Kochen, lernen, Städte bauen – fast alles online

So ruhig wie in den vergangenen Wochen war es im Haus Babylon wohl noch nie. Lediglich die Bauarbeiter sorgen in dem beliebten interkulturellen Zentrum, das voraussichtlich noch bis Herbst für mehrere Millionen Euro saniert wird, dieser Tage für ein bisschen Lärm. Das Gewusel von rund 800 Kindern, Jugendlichen und Erwachsenen, die sich hier sonst Woche für Woche zu unterschiedlichen Aktivitäten treffen, miteinander spielen, quatschen und feiern, aber fehlt.
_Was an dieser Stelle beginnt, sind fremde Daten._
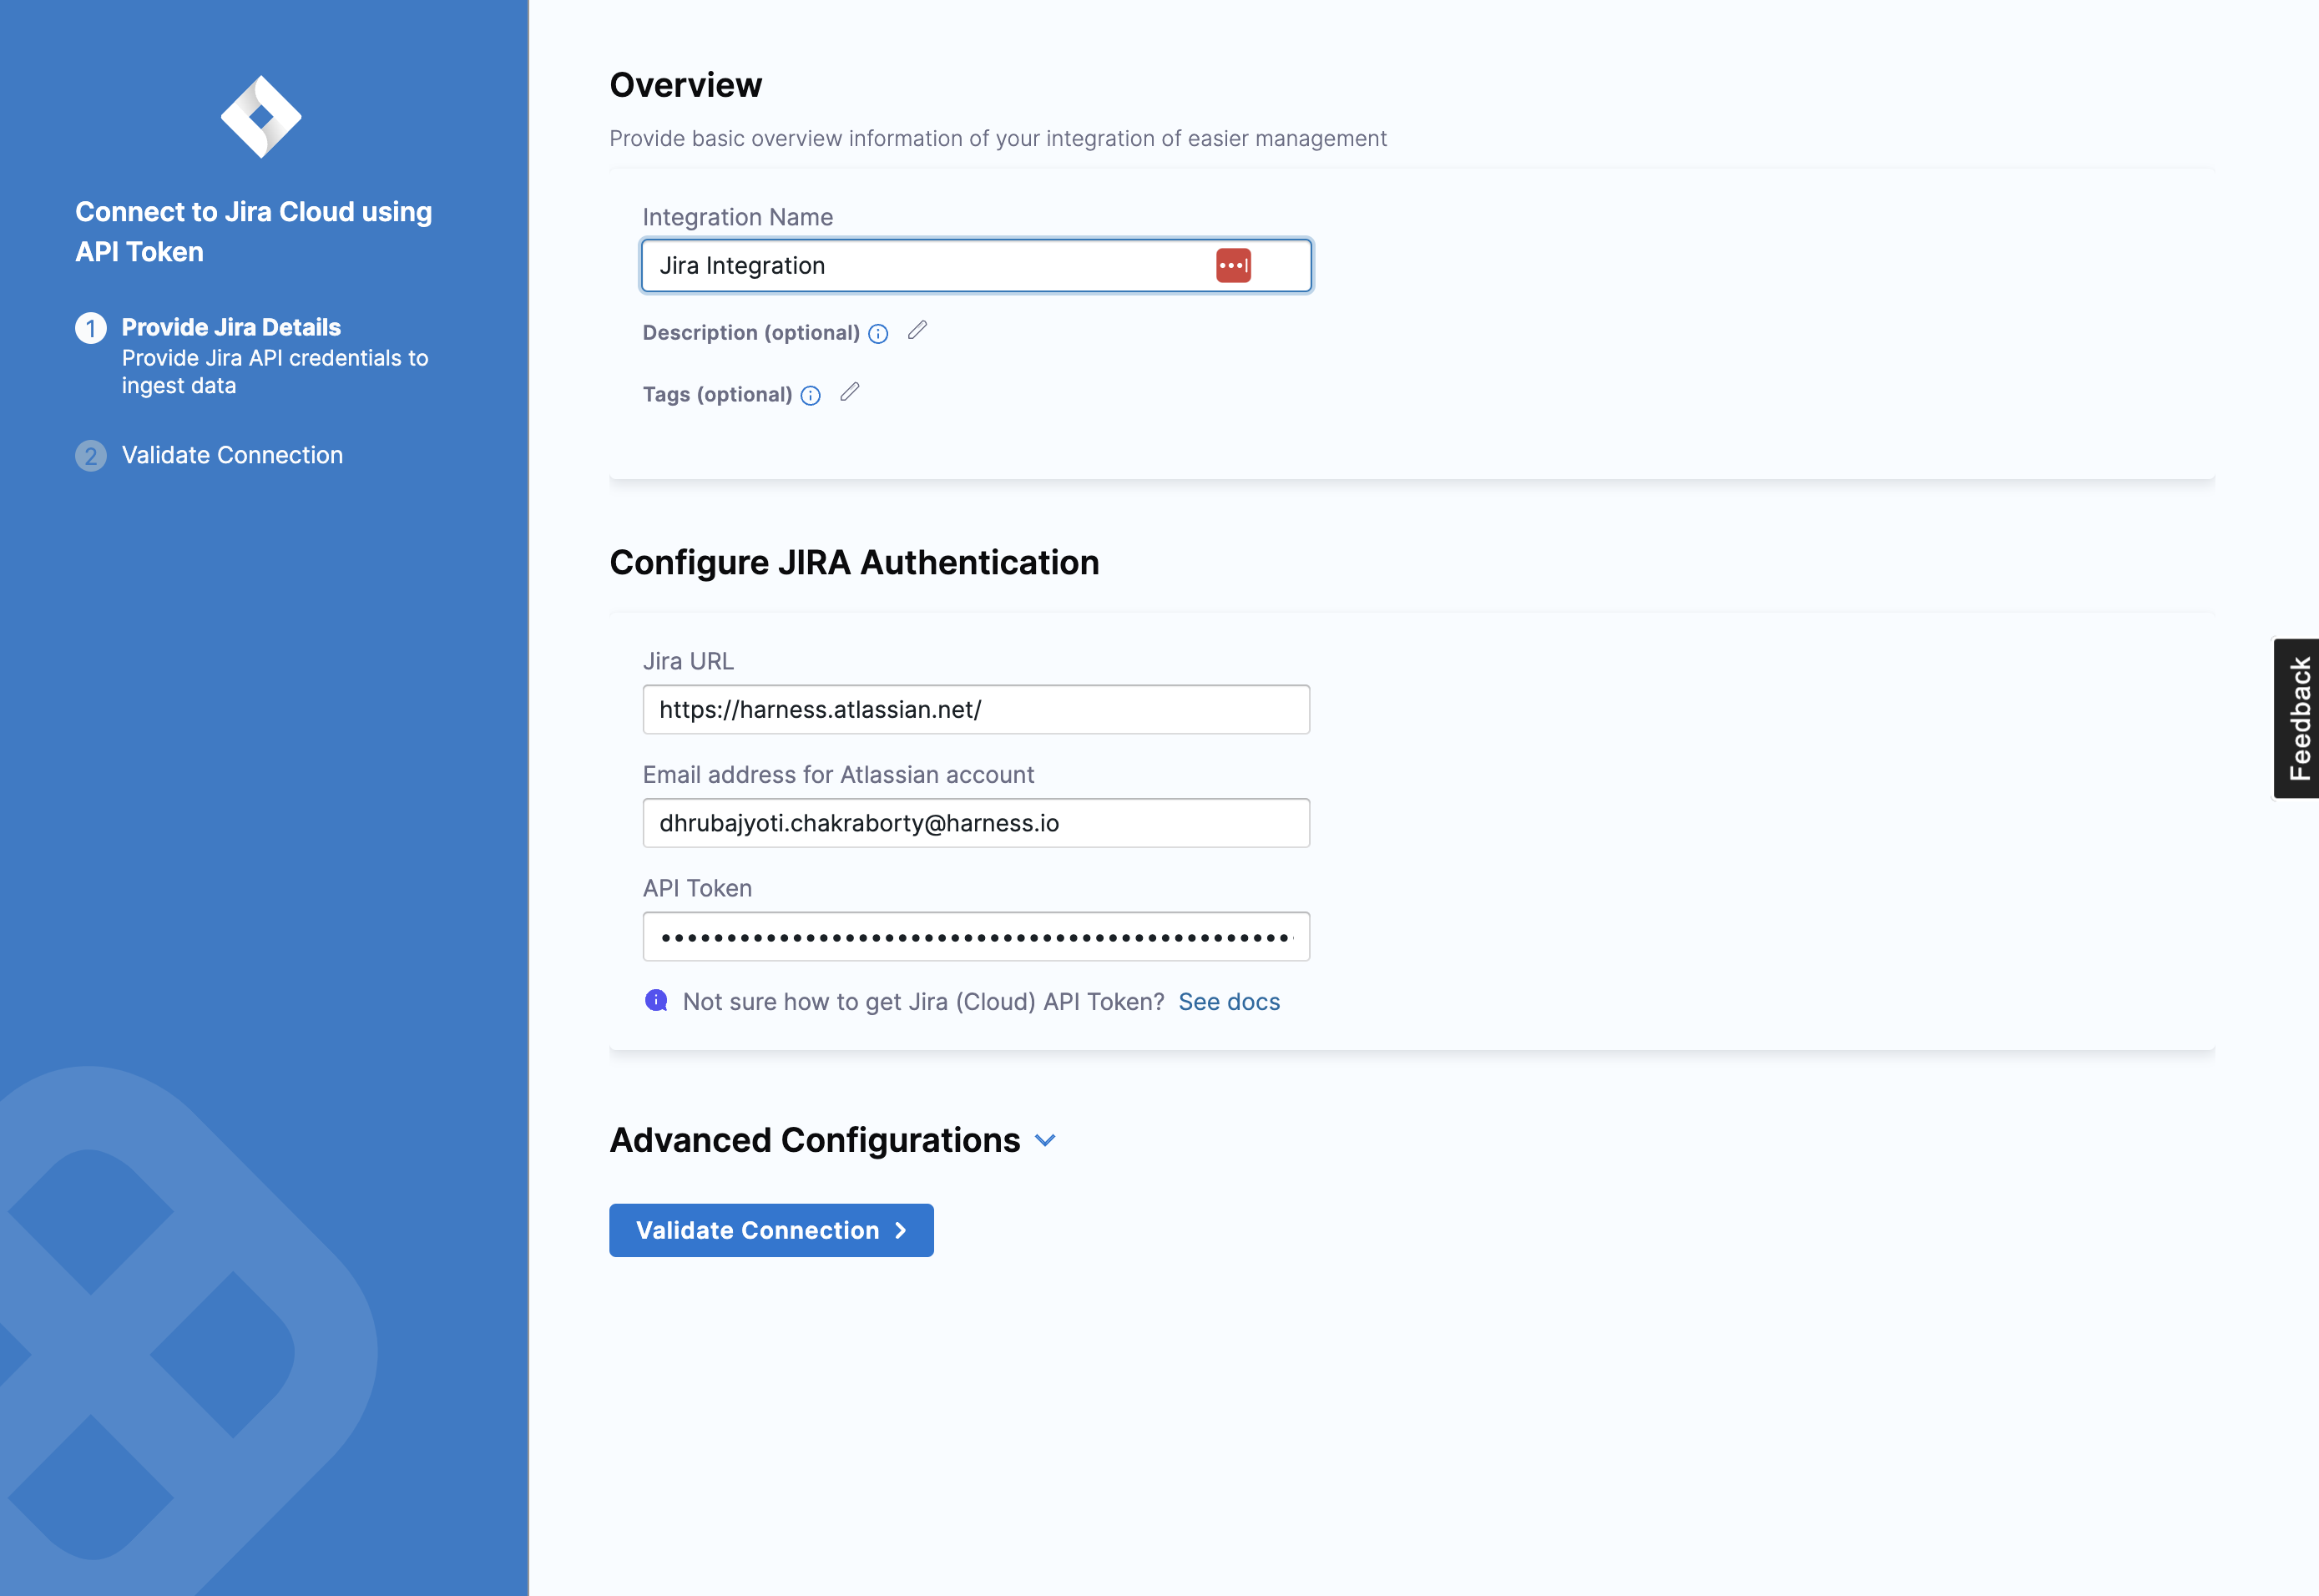
Task: Click the red password manager icon
Action: (1232, 266)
Doch auch wenn wegen der Corona-Krise gerade fast kein Reinkommen in die Einrichtung ist, lassen die Mitarbeiter vom Babylon den Kontakt zu ihren überwiegend jüngeren Besuchern nicht abreißen. „Wir haben unser Programm umgestellt und der aktuellen Situation angepasst“, sagt Dr. Mekonnen Shiferaw, der mit seinem gemeinnützigen Verein Babel die Begegnungsstätte in der Stephan-Born-Straße betreibt. Vieles finde derzeit online statt. Auch eine Hotline wurde eingerichtet. Wer mal reden, etwas fragen will oder zu Hause Stress mit den Eltern hat, kann einfach durchklingeln. 

 

Ganz besonders aktiv im Netz ist das Jugendteam. Jeden Tag gibt es Angebote. Für das interkulturelle Schulprojekt entstehen orientalische Märchen und auch Erklärvideos, in denen Svitlana Danilova über Phänomene wie Diskriminierung und Rassismus informiert. 
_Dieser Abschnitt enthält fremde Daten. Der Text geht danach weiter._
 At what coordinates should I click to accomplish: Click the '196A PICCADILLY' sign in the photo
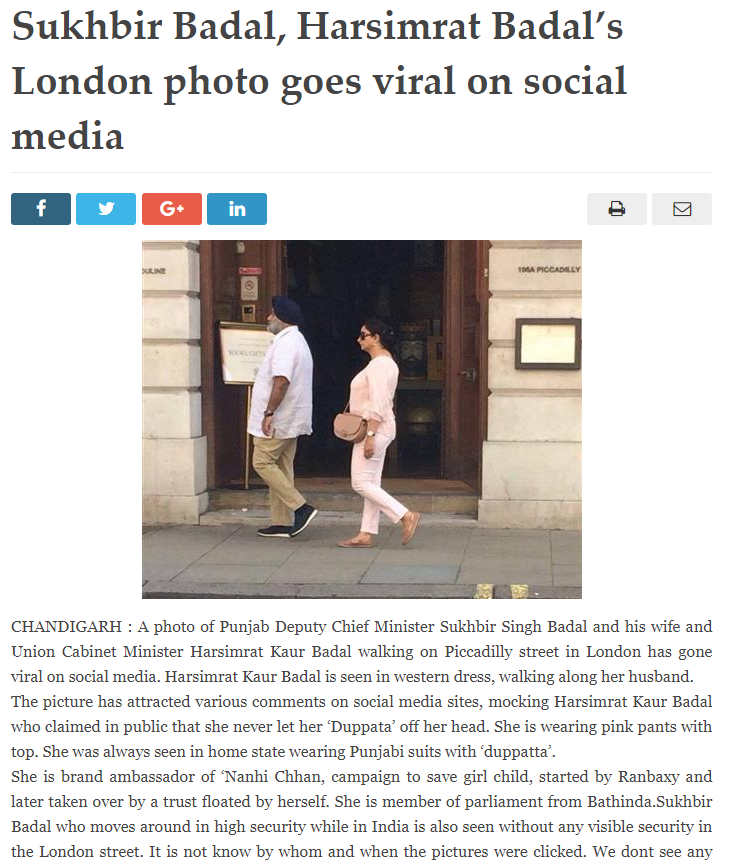548,269
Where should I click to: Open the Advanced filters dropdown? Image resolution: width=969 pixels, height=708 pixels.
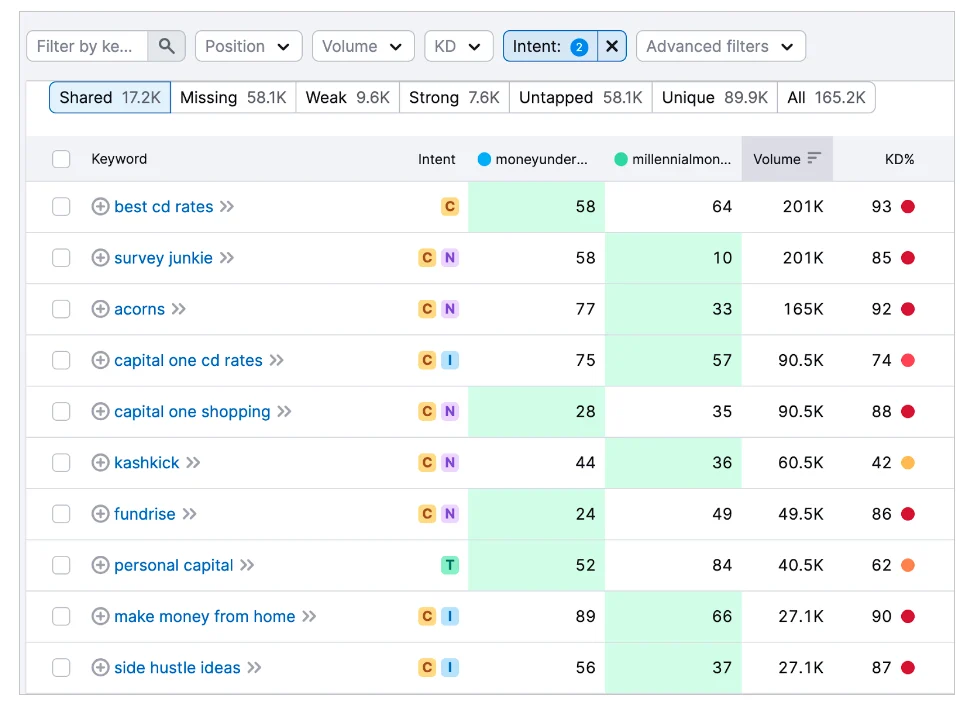click(x=720, y=45)
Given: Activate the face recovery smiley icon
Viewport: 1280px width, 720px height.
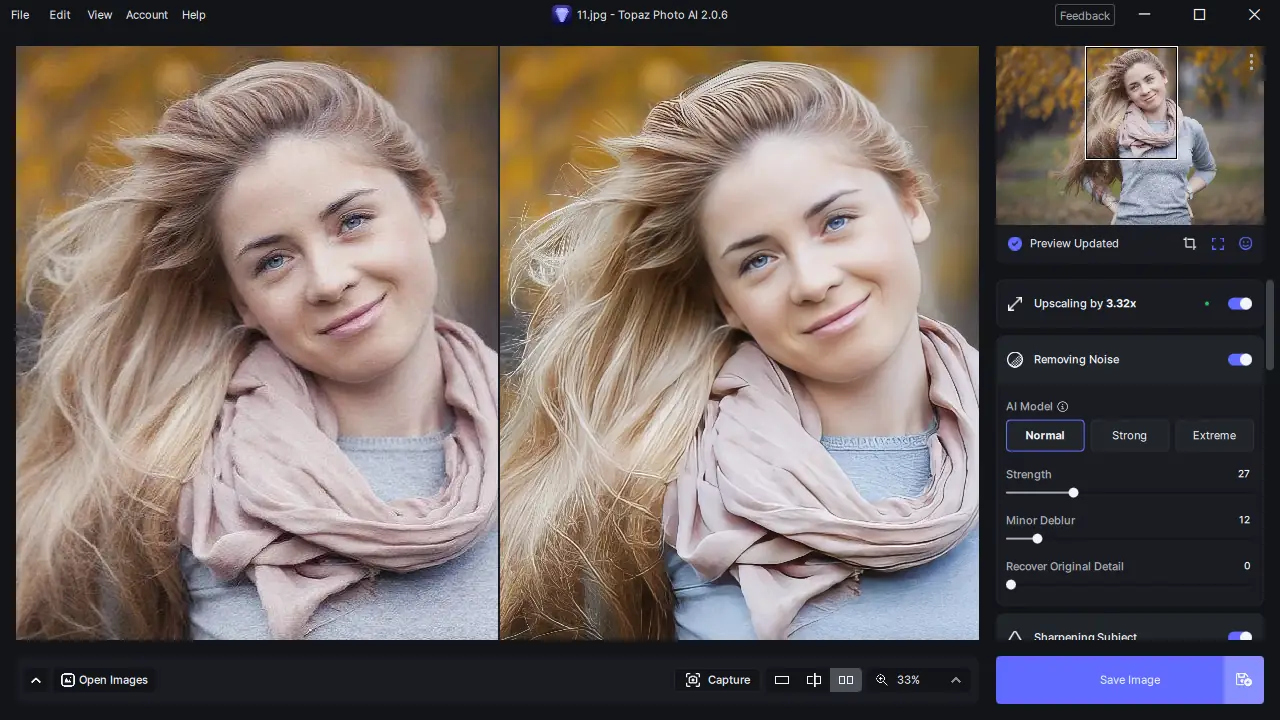Looking at the screenshot, I should (x=1245, y=243).
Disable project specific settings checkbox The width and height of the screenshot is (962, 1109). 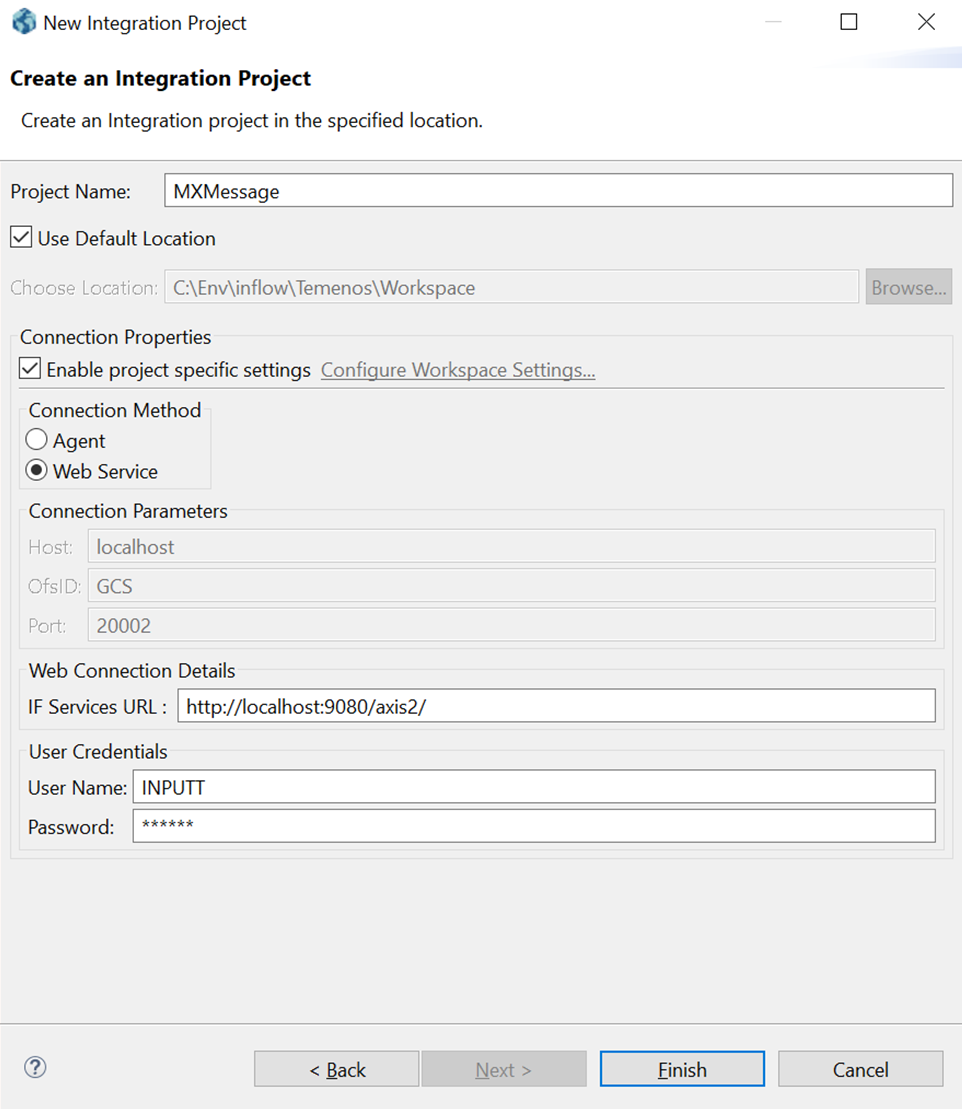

Lutz Rosemeier baut mithilfe des Simulators „Cities Skylines“ am Computer eine virtuelle Stadt, die nach den Gestaltungsideen und Wünschen der Kinder und Jugendlichen geformt wird. Und im Interkulturellen Kochstudio zeigt jetzt das Babylon-Team, was es am Herd so drauf hat. Normalerweise schwingen hier die jungen Besucher bei der Veranstaltungsreihe „Kinder kochen sich um die Welt“ den Kochlöffel. Jetzt sitzen sie zu Hause vorm Bildschirm und verfolgen zum Beispiel, wie der 29-jährige Syrer Ahmad Kattan „Fasulia ala Ruz“ zubereitet, ein Gericht aus seiner Heimatstadt Damaskus mit weißen Bohnen, Rindfleisch und Reis.

 

Ganz neu ist auch der Online-Italienischkurs mit Jenny Beck und Miriam Simone. Die beiden Frauen arbeiten erst seit Februar hier und haben nur anderthalb Monate Normalbetrieb im Babylon erleben dürfen, ehe Corona den Alltag bestimmte. Während Jenny Beck das Jugendprojekt leitet, verantwortet Miriam Simone das Roma-Projekt. Einen Großteil ihrer Arbeitszeit verbringt sie aktuell am Telefon mit psychologischen Beratungen und der Unterstützung bei der Arbeitsmarktintegration. In dringenden Fällen werden auch Einzelgespräche vor Ort vereinbart. „Wir bieten das an, weil manche Roma die persönliche Begegnung brauchen, um sich mir anvertrauen zu können. Natürlich achten wir auf die Einhaltung des Mindestabstands“, schiebt die junge Italienerin gleich hinterher. 

 

Jenny Beck vergibt inzwischen ebenfalls wieder Einzeltermine – und zwar für die Hausaufgabenhilfe. Gerade ist die Sechstklässlerin Ayla zum „Gewi-Pauken“ bei ihr. 

Auch im Gemeinschaftsgarten betätigen sich die Babylon-Mitarbeiter mit einigen wenigen Kids. „Der überwiegende Teil der Kontakte findet aber weiterhin digital statt“, sagt die 25-jährige Kulturmanagerin Beck. Denn aktuell gibt es für das Babylon und andere Freizeiteinrichtungen im Bezirk noch keine Wiedereröffnungsperspektive.